Performance Report

I profiled the game with AMDuProf for 120 seconds, since performance is still an issue, and the results clearly point to data-side TLB pressure.
I am not a game developer, but as far as I know, lib_burst_generated.dll is related more to the simulation itself than to graphics.

City: ~900 year 8,4k Pop.
CPU: amd ryzen 9950x3d
OS: Win 11
Game: v1.1.0P4

raw_data:

Functions,Modules,L1_ITLB_MISSES_L2_HITS,ITLB_Reload_from_Page_Table_walk.Coalesced_4k.walk_1G.walk_2M.walk_4K,L2_DTLB_MISSES,L1_DTLB_MISSES,ALL_TLB_FLUSHES,L2_ITLB_MISSES
PublicKeyToken=null({5}),lib_burst_generated.dll,0,0,43.072.750.000,54.644.250.000,0,0

PID-17148 : farthest frontier.exe,0,0,43.072.750.000,54.644.250.000,0,0
TID-7512 : Thread-7512,0,0,0,1.750.000,0,0
TID-9316 : Thread-9316,0,0,0,157.000.000,0,0
TID-9480 : Thread-9480,0,0,0,3.250.000,0,0
TID-10724 : Thread-10724,0,0,0,30.250.000,0,0
TID-11728 : Thread-11728,0,0,0,29.500.000,0,0
TID-14764 : Thread-14764,0,0,43.072.750.000,54.321.250.000,0,0
TID-15028 : Thread-15028,0,0,0,62.500.000,0,0
TID-15872 : Thread-15872,0,0,0,5.750.000,0,0
TID-16284 : Thread-16284,0,0,0,33.000.000,0,0

  • L2 DTLB miss ratio among L1 DTLB misses: ~79.3%
  • L2 DTLB hit ratio among L1 DTLB misses: ~20.7%

So roughly 80% of L1 DTLB misses also miss the second-level TLB and require a page walk, which in turn places additional overhead on the cache hierarchy for translation-related work.

This is a very high amount of data-side translation churn, especially for a single thread.

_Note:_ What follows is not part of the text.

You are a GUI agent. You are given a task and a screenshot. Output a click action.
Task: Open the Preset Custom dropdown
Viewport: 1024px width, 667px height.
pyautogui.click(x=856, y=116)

A comparatively straightforward mitigation could be to back the hot memory with huge pages, because with this level of DTLB pressure, 4 KiB pages appear to be a significant bottleneck.

It is also notable that this work appears to be handled by just a single thread.